The Mets dropped off the radar completely, replaced by the Phillies, but there were Yankees fans everywhere. Philly / Atlantic City rock radio was 100% superior to New York. A lot of great songs there never made it into the New York market, which was very selective about picking up only the biggest regional market hits no matter how lame.

The ice cream & potato chip brands changed. Hersey sold ice cream in South Jersey, only candy up north.

In my family, we knew most of the alternate food terminology, it was a point of discussion on vacations, sprinkles versus jimmies, subs or hoagies. Our family dialect had no New York City or Bayonne in it anyway. Those were small enclaves. The most annoying was & still is pure, inbred Staten Island. My family's mix of Philly & "heartland' inflections was common for suburban Jerseyans with no roots in urban New York working class neighborhoods.

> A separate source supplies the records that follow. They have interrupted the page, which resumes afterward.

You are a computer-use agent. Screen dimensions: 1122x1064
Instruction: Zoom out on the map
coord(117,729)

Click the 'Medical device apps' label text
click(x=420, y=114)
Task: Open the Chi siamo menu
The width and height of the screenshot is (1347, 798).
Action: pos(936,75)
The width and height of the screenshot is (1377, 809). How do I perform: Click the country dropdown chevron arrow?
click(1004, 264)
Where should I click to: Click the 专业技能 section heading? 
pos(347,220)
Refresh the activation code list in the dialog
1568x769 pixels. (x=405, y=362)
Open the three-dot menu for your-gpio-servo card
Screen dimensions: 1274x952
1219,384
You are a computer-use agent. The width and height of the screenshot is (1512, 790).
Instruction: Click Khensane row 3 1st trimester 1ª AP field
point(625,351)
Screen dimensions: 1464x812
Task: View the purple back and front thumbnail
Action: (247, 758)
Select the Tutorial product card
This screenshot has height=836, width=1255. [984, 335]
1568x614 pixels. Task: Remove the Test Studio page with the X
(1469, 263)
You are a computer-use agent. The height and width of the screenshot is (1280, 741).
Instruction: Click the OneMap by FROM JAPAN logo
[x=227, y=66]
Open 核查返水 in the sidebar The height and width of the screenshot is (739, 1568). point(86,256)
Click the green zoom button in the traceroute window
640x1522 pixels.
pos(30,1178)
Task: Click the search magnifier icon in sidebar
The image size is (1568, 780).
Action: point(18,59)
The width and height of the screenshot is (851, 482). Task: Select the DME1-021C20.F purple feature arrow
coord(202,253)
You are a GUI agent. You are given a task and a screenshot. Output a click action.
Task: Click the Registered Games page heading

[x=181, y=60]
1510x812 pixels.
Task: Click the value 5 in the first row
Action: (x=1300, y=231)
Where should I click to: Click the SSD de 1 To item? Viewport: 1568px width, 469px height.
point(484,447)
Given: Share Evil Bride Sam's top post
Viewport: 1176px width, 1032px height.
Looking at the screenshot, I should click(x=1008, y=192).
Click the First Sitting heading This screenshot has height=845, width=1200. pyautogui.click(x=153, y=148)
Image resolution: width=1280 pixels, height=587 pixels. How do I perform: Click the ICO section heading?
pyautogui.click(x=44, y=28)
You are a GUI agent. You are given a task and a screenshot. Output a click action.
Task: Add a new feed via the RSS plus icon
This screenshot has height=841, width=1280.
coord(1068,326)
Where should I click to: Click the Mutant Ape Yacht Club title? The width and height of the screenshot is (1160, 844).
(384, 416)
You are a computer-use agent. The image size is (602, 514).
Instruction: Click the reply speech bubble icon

It's an adaptable dialect, good for public speaking, although there's a tendency to drop (just barely) hard consonants at the end of words, with no change in the preceding vowel. So "consonants" becomes "consonance, & no "ga" at the end of "ing." It's probably tough for an elocution teacher to fix.

North & South Jersey are political distinctions - which bottomless pits of urban desperation get the public money. Pretty much everyplace else is suburbia, & insanely long commutes via car or train or bus override mere geography.

Beginning when I lived in Linden, & especially after I moved to Rahway, I began viewing Jersey in terms of tidal & non-tidal areas; whether or not one resided in "oceanic" Jersey. The tidal estuary that reaches into downtown Rahway gave me a connection to areas extending from the Hackensack Meadowlands all the way down the coast & northward up the Delaware River. Up until a small, disused swing bridge over the Rahway River was replaced, it was easy to recall that Rahway was a port town in to the 1950s. The creatures in that part of the river also swim in the Navesink & Manasquan & Little Egg Harbor Rivers.

My question: How, in only 30 or so years, did we transform so many of the few remaining areas of Jersey with any charm or magic into crap?